Nutrient pollution has become a growing concern in the State of Ohio and elsewhere along the Great Lakes.  In the summer of 2014, large algae blooms in Lake Erie generated toxins that contaminated the City of Toledo’s drinking water.  In response, the City instructed 400,000 people not to drink or cook with tap water, prompting national media attention.

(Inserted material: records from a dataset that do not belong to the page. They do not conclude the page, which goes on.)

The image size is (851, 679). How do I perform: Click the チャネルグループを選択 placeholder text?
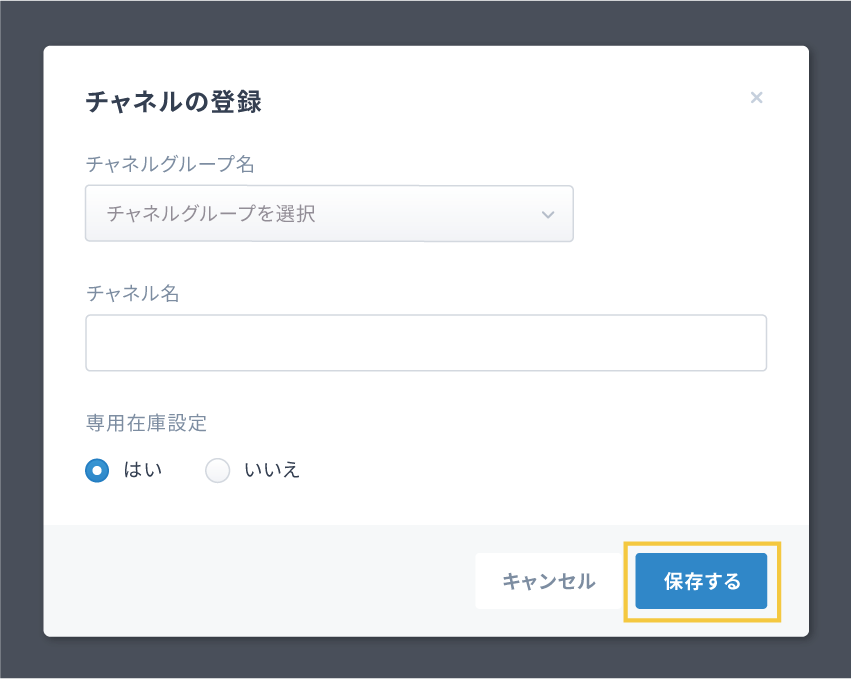210,214
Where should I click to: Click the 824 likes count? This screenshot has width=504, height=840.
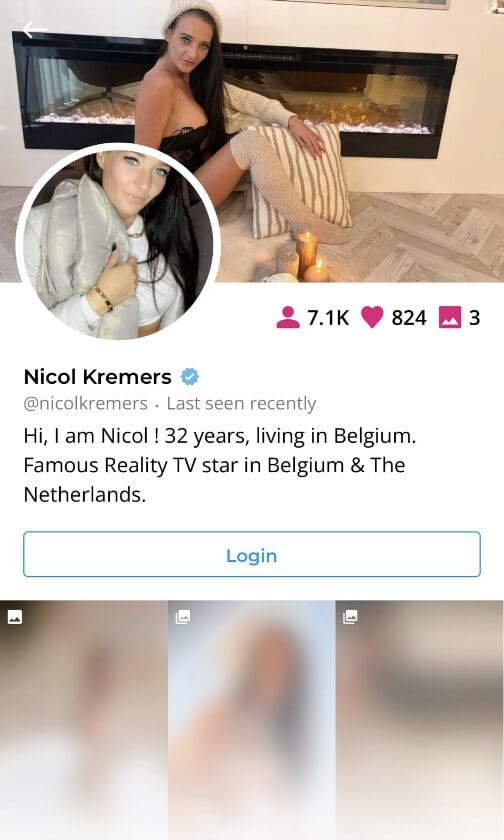[x=409, y=318]
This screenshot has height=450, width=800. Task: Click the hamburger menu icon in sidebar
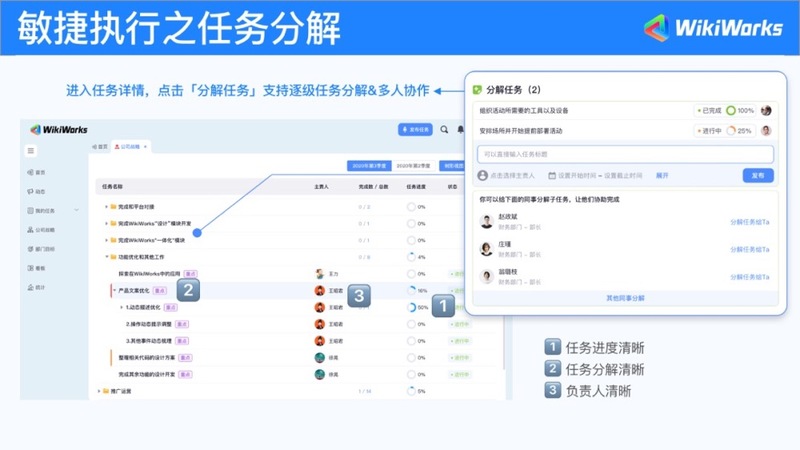click(32, 150)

In this article, published in the Columbus Bar Lawyers Quarterly, Squire Patton Boggs attorney Rees Alexander evaluates Ohio’s attempts to regulate nutrient pollution from both point sources, such as industrial and sewer pipes, and nonpoint sources, such as runoff from fertilizer and manure used in agricultural operations.  The article explains that while Ohio’s efforts with respect to point sources have helped reduce nutrient pollution, a growing body of data suggests that nonpoint sources are the primary cause of nutrient pollution.  Therefore, Alexander criticizes a recent indication from Ohio EPA that it will introduce legislation to impose a strict 1.0 mg/l phosphorous limit for all municipal and industrial wastewater treatment systems.  Ohio EPA’s legislation, Alexander explains, would undermine the efforts of stakeholders who favor a dynamic approach to nutrient regulation for point sources that accounts for whether the discharge would actually impact water quality in the receiving water body.  Alexander concludes that it is unlikely Ohio will be able to achieve the State’s ambitious nutrient reductions goals by pursuing an unbalanced regulatory strategy that focuses largely on point sources.